Now since $\sin \left( \alpha -\beta \right)$ is positive we have $\alpha -\beta $ is in first quadrant
And we know that the first quadrant tan is positive.
Hence we have
$\tan \left( \alpha -\beta \right)=\dfrac{5}{12}.......................\left( 2 \right)$
Now consider $\tan \left( \alpha +\beta +\left( \alpha -\beta \right) \right)$
Now we know that $\tan \left( x+y \right)=\dfrac{\tan x+\tan y}{1-\tan x\tan y}$
Hence we get
\[\tan \left( \alpha +\beta +\left( \alpha -\beta \right) \right)=\dfrac{\tan \left( \alpha +\beta \right)+\tan \left( \alpha -\beta \right)}{1-\tan \left( \alpha +\beta \right)\tan \left( \alpha -\beta \right)}\]

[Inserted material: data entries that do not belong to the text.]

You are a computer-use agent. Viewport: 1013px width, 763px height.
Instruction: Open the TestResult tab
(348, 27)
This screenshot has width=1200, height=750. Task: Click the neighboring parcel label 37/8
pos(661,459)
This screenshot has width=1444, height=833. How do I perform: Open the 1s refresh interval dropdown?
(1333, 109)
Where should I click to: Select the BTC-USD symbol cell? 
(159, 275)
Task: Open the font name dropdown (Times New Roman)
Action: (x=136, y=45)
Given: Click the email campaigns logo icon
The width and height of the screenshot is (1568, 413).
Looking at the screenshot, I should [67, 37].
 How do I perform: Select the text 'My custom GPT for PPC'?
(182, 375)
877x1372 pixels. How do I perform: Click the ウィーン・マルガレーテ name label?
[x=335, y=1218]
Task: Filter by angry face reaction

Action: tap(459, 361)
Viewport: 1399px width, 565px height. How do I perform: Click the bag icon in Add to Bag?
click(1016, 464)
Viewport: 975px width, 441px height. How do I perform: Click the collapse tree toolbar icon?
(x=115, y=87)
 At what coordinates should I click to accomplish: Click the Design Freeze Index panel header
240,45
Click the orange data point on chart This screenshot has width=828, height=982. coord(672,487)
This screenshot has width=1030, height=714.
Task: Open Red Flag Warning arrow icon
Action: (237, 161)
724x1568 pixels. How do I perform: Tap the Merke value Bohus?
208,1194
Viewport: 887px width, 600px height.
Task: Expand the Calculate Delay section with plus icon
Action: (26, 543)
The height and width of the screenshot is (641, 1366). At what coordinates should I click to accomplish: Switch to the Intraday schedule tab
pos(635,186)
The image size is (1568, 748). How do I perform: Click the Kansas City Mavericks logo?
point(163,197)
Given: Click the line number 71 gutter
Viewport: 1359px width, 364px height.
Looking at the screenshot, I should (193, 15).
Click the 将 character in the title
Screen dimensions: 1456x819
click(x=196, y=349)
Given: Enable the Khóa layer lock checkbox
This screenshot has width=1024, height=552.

Now from equation (1) and equation (2) we get
\[\tan \left( \alpha +\beta +\left( \alpha -\beta \right) \right)=\dfrac{\dfrac{3}{4}+\dfrac{5}{12}}{1-\left( \dfrac{3}{4} \right)\left( \dfrac{5}{12} \right)}\]
Now taking LCM we get
\[\begin{align}
  & \tan \left( \alpha +\beta +\alpha -\beta \right)=\dfrac{\dfrac{3\times 3}{4\times 3}+\dfrac{5}{12}}{1-\left( \dfrac{15}{48} \right)} \\
 & \Rightarrow \tan \left( \alpha +\beta +\alpha -\beta \right)=\dfrac{\dfrac{9+5}{12}}{\left( \dfrac{48-15}{48} \right)} \\
 & \Rightarrow \tan \left( 2\alpha \right)=\dfrac{\dfrac{14}{1}}{\dfrac{33}{4}}=\dfrac{14\times 4}{33}=\dfrac{56}{33} \\
\end{align}\]
Hence the value of $\tan \left( 2\alpha \right)=\dfrac{56}{33}$

So, the correct answer is “Option A”.

Note: Now we in such sums we can skip evaluating each trigonometric ratio with the help of identities. We know that tan is the ratio of opposite side and adjacent side. Now we can find the length if hypotenuse using Pythagoras theorem. Once we have the length of all three sides we can easily find other trigonometric ratios.